Julia Bardsley is an artist working with performance, video, photography, sculptural objects and the configuration of the audience. Her work challenges definitions of theatre and has been described as 'a major force in British experimental theatre and live art'.

== Education and career ==
Bardsley's stage performances in the 1980s included Marie-Christine in Ardèle, Where the Rainbow Ends, Gaudette at the Almeida Theatre (where she won the Time Out award for direction), and Too Clever by Half and A Flea in Her Ear (Antoinette Plucheux) at the Old Vic. She was also the assistant producer for A Night at the Chinese Opera with Kent Opera.

She began her career in theatre directing, writing and adapting works for the stage, and was joint artistic director of the Leicester Haymarket & Young Vic Theatres (1991–94). She was awarded an Honorary Doctorate from Middlesex University in 2007. Bardsley lectures at Queen Mary, University of London, and Central Saint Martins, University of the Arts London. Her work has become known for its experimental use of character, solo performance, and elaborate video and set work in a performance art/visual art context.

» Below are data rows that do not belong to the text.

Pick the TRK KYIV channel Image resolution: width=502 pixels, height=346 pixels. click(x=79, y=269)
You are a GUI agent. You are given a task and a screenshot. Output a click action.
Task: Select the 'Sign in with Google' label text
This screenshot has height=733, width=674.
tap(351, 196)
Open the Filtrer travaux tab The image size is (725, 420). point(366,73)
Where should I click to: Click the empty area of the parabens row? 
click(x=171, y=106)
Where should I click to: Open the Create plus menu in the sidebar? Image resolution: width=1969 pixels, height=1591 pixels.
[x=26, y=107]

Bardsley's work is significant in its disruption of traditional understandings of theatre; her hybrid practice first developed in collaboration with designer Aldona Cunningham in the 1990s through their innovative work on Hamlet at the Young Vic, which in turn led to a five-year long creation process combining theatre, performance and photography, resulting in the work 12/Stages/3 (a Memory Theatre) as part of the British Festival of Visual Theatre in 1999.

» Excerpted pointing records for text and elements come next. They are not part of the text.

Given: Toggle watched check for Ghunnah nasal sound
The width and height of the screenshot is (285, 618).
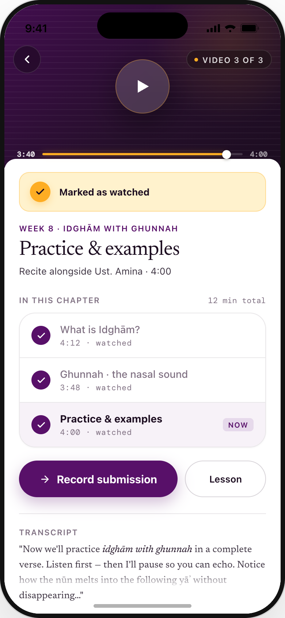Looking at the screenshot, I should [x=41, y=380].
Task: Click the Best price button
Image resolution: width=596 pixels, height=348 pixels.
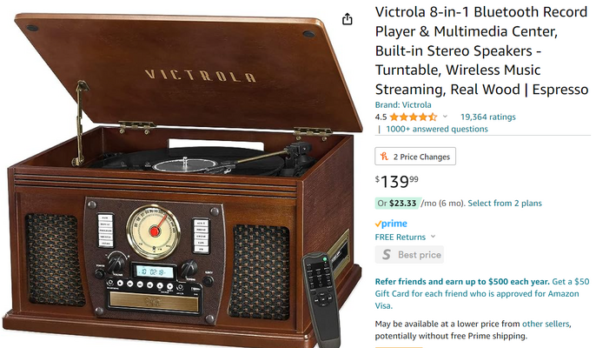Action: 409,255
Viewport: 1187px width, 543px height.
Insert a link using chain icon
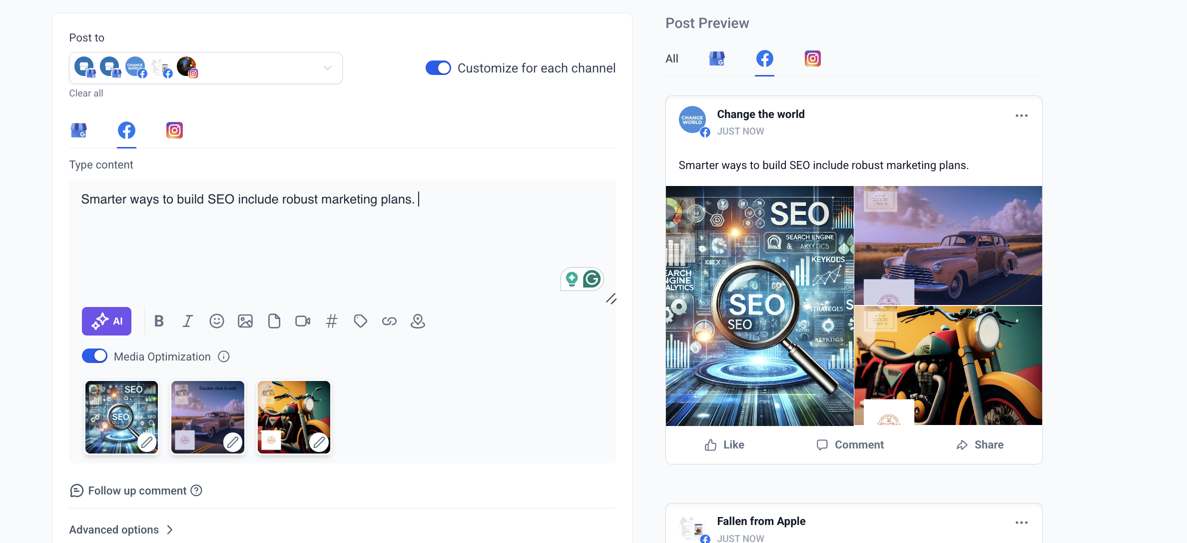[x=389, y=321]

From the late 1990s onwards her film and video works have been selected for film festivals internationally, collected and represented in collections such as Lux Artists Films and the University of the Arts British Artists' Film and Video Study Collection. She has also created video art work for theatre productions including An Ocean of Rain, at the Almeida Theatre, London, 2008, and Suenos composed by Simon Holt, premiered at Queen Elizabeth Hall, London in 2007.

== Selected works ==

=== The Divine Trilogy (2003–2009) ===
Presented in London, Glasgow, Portugal, Spain, Slovenia, Croatia, Belgium, and Italy. The three parts of which are:
- Trans Acts used religious imagery, combining video, installation and performance, premiered at The National Review of Live Art (2006), and went on to show at Shunt, London (2007)
- Almost the Same (feral rehearsals for violent acts of culture) a performance in three sections titled Nigredo, Rubedo and Albedo
- Aftermaths: A Tear in the Meat of Vision (2009) Commissioned by the SPILL International Festival of Performance uses the character of a cowboy evangelist to evoke apocalyptic and catastrophic visions of a world in chaos.

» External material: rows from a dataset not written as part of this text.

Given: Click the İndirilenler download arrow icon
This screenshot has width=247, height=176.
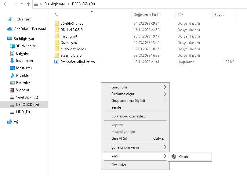Looking at the screenshot, I should coord(12,61).
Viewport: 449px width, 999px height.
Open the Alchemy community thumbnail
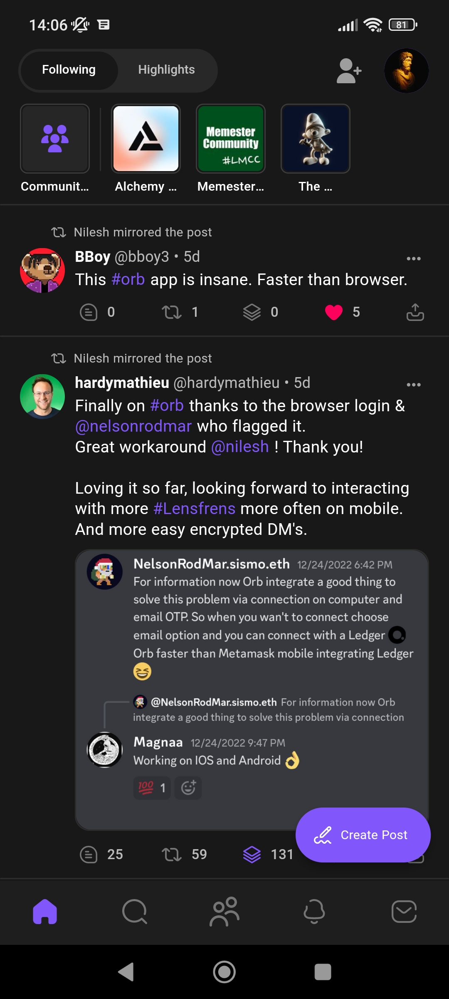tap(146, 139)
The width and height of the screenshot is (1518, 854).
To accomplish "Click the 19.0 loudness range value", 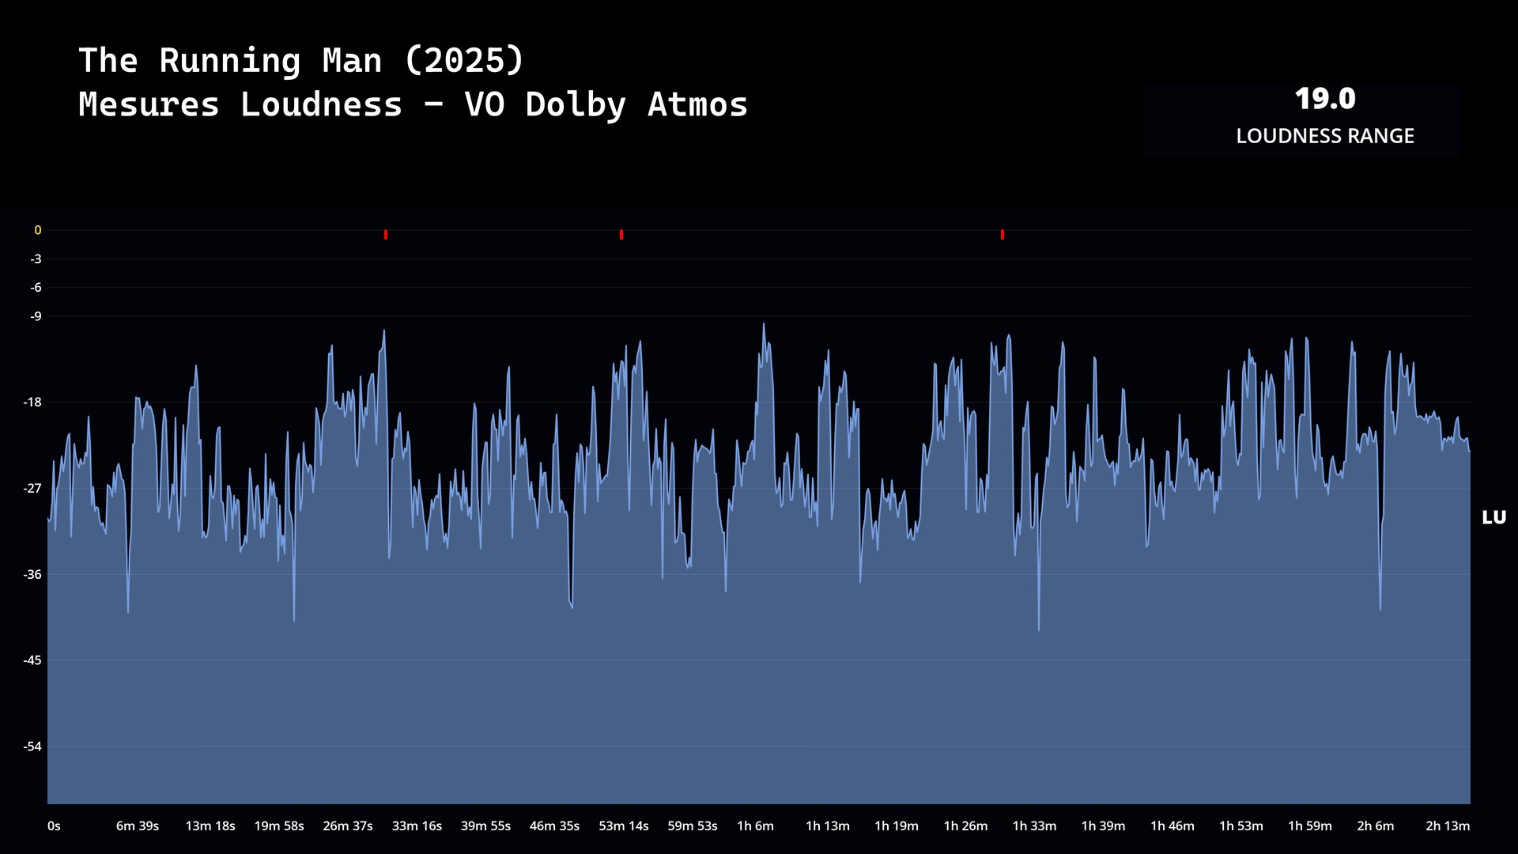I will tap(1325, 100).
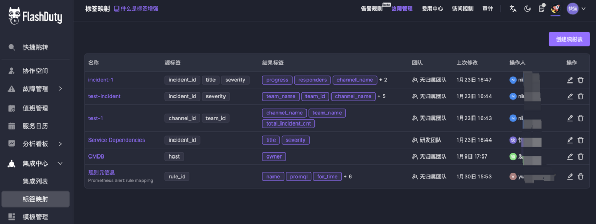Toggle dark mode with moon icon
This screenshot has width=596, height=224.
527,9
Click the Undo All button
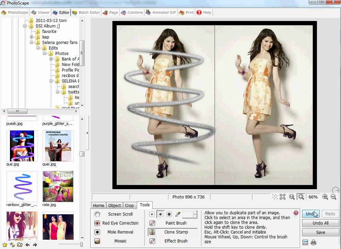The image size is (341, 249). click(x=320, y=223)
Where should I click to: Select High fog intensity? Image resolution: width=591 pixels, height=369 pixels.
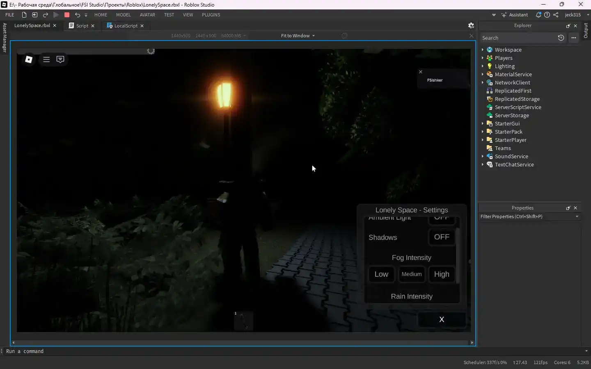(442, 274)
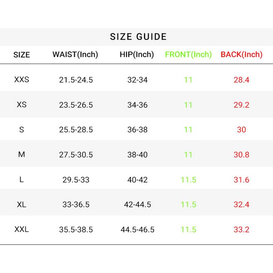The width and height of the screenshot is (273, 273).
Task: Select the HIP(Inch) column header
Action: coord(137,54)
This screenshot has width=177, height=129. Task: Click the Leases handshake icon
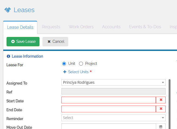8,10
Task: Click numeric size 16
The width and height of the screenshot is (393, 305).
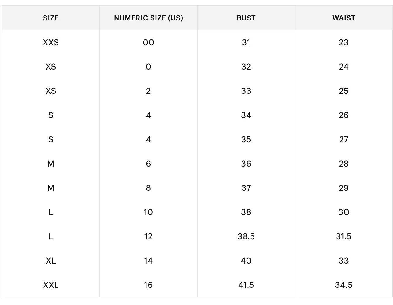Action: pos(149,285)
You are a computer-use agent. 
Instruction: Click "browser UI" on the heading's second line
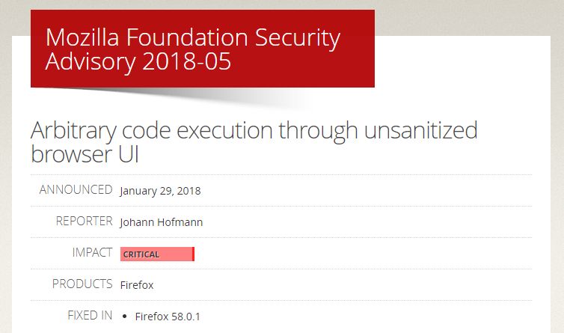pos(85,153)
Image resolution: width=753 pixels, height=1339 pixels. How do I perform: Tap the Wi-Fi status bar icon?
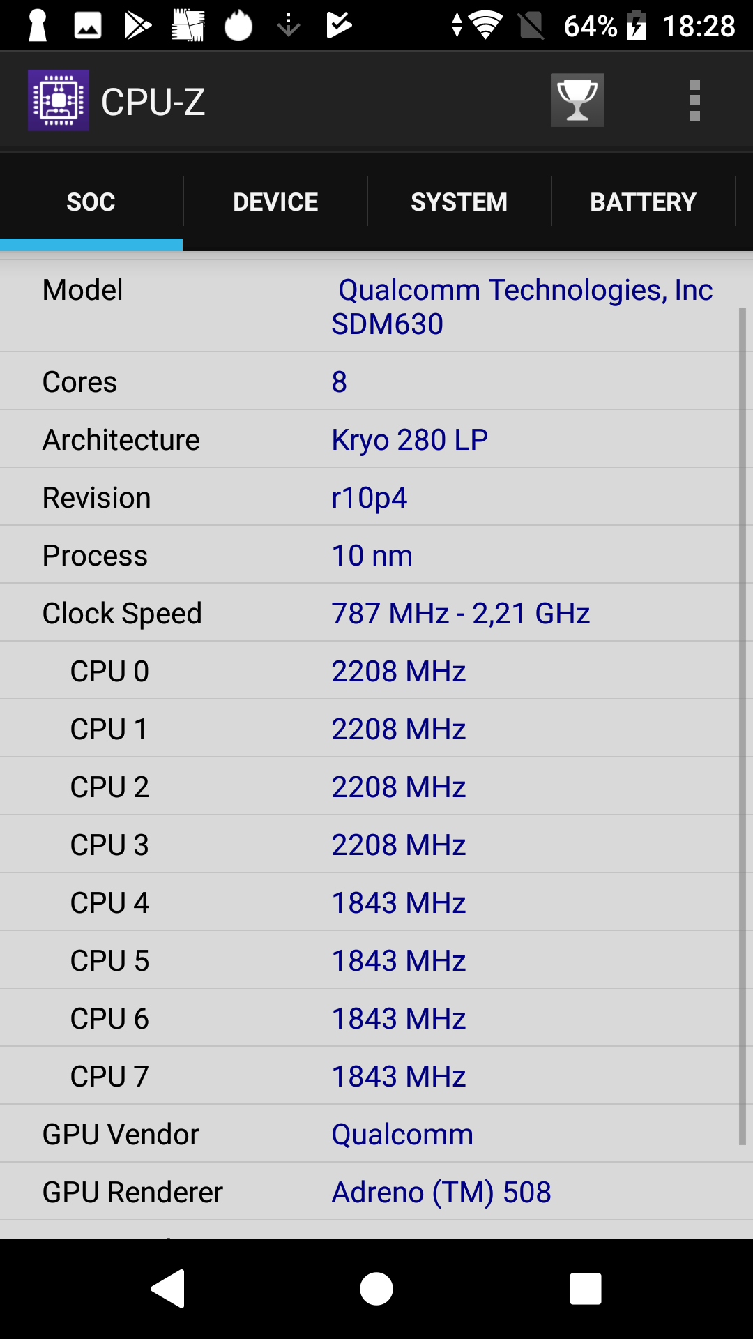pyautogui.click(x=486, y=26)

=== Improvements on Nature: a Double Act (2009) ===
Produced for Chelsea Theatre, Sacred Festival, Improvements on Nature: a Double Act explored themes of science using imagery of amputations. 'It's the science of Charles Darwin incubated by the traumatised imagination of Mary Shelley.'

=== meta_Family (2010–11) ===
A modular ensemble piece, the meta_Family, presented in Teresina & Rio, Brazil & Outside AiR - QMUL, London. In 2012 editions of the project were presented at Trouble#8 Festival, Brussels & City of Women Festival, Ljubljana.

=== Medea: dark matter events (2012–) ===
A performance project inspired by the Medea myth; drawing on themes of sexuality, eroticism and electricity.